The last story of It’s About Impossible Crime (2025) is coming along and I’m making notes for the final edits on the other four. I like this short story process, i.e. writing a story and then putting it aside to work on another one. It’s good to step away and return with fresh eyes. There’s a clue I forgot to plant in Cue Murder that greatly improves the reveal and the mention of a certain someone in Instrument of Death had to be eliminated to help obscure the solution.
The Preminger Curse has become fun to write. I had to finalize the characters and their motives so their interactions made sense. I also had to make a map of the mansion — at least the first floor — in order to create the opportunities for murder. I’m chugging along at a faster pace.
And yes, I have begun to think about the cover. I originally wanted to do a noirish cover ala the Jim Thompson reprints in the early 90s. I liked the idea of using a photograph.


Now, I’m leaning away from that. One of the influences on this book was MacKinlay Kantor’s It’s About Crime (obviously).

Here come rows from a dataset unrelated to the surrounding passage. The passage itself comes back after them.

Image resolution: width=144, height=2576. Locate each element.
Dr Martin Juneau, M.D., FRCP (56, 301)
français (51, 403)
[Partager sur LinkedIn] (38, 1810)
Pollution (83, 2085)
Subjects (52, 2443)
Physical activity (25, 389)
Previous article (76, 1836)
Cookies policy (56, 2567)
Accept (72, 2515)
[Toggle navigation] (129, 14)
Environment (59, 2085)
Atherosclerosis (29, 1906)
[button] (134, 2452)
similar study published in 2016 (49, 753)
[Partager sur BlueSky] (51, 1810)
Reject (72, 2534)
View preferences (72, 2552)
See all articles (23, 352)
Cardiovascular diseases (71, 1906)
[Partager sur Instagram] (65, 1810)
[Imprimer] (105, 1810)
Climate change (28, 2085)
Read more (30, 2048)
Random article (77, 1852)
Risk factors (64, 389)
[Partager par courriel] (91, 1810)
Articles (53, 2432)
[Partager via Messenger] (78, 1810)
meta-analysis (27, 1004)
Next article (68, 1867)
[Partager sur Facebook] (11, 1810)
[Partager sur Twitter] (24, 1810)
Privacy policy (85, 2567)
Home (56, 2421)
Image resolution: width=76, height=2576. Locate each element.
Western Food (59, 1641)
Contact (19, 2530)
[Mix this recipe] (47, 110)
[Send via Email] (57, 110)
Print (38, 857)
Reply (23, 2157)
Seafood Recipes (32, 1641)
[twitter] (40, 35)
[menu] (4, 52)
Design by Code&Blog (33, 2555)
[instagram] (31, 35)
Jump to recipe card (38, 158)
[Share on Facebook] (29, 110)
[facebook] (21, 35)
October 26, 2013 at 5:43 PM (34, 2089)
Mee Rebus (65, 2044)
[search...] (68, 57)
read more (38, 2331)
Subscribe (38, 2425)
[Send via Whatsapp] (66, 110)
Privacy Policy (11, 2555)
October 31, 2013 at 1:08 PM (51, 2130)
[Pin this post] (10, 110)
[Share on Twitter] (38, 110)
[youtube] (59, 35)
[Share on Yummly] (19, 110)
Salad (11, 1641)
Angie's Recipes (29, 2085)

I may go for something subtly retro.


This is where my thoughts are at the moment. I’ve got other vague notions, including turning Cue Murder! into a radio play. That might be too ambitious at this late stage. It could be cool though.
I’ve already given synopses of the stories, but not altogether. Here they are:
It’s About Impossible Crime
1. Silent Steps of Murder
In the dead of a Chicago winter, Detective Rowan Manory and his loyal assistant Walter Williams stumble upon a brutal murder—Veronica Hart, slain in her apartment. But when the only footprints in the snow belong to the police, Rowan’s sharp mind begins to unravel a tangled web of infidelity, deception, and desperation. In a city where someone is always watching, justice is a matter of perspective—and Rowan never misses a detail.
2. Where There’s Smoke, There’s Pazuzu
A man is found burned and butchered in a locked room—his body torn apart . No one entered, no one left, and when the fire department broke down the door, the room was empty. The only clue? A whispered warning over the telephone, a name pulled from ancient nightmares: Pazuzu. Rowan Manory doesn’t believe in demons, but as he follows the trail of a curse that should be impossible, even he starts to wonder—what if this time, the devil is real?
3. Instrument of Death
When a renowned psychic warns Violet Reynolds that she will be murdered, she tries to dismiss it—until her friend is found strangled, a cryptic clue left behind. As more bodies fall, the killer moves methodically, relentlessly toward her. Trapped in a failing marriage with nowhere to turn, she feels the noose tightening, but every attempt to escape only draws her closer to death. Is fate guiding the killer’s hand, or is someone pulling the strings? With time running out, Detective Rowan Manory must untangle the mystery before Violet becomes the next victim.
4. The Preminger Curse
When a series of mysterious deaths strikes the storied Preminger family, private detective Rowan Manory and his partner Walter Williams are summoned to a decaying Southern Illinois mansion, isolated by floodwaters and choked in swamp. The Premingers believe they are haunted by a generational curse—one that drives a single heir mad with murderous intent. Now, with the family gathered for the reading of a cryptic will, and the estate cloaked in shadows and secrets, someone begins to kill again. Trapped in a crumbling house where no one is safe and nothing is as it seems, Rowan must race to uncover the truth behind the Preminger curse… before the madness claims them all.
5. Cue Murder
Two men hear a murder from the apartment downstairs—but when they arrive, the door is locked, the body is cooling, and the only two people nearby insist they’re innocent. The suspects seem obvious, yet in a room full of grudges, everyone had a reason to want the victim dead—even the witnesses. Somewhere in the swirl of alibis and accusations, a single conversation will reveal the truth—if anyone is clever enough to catch it.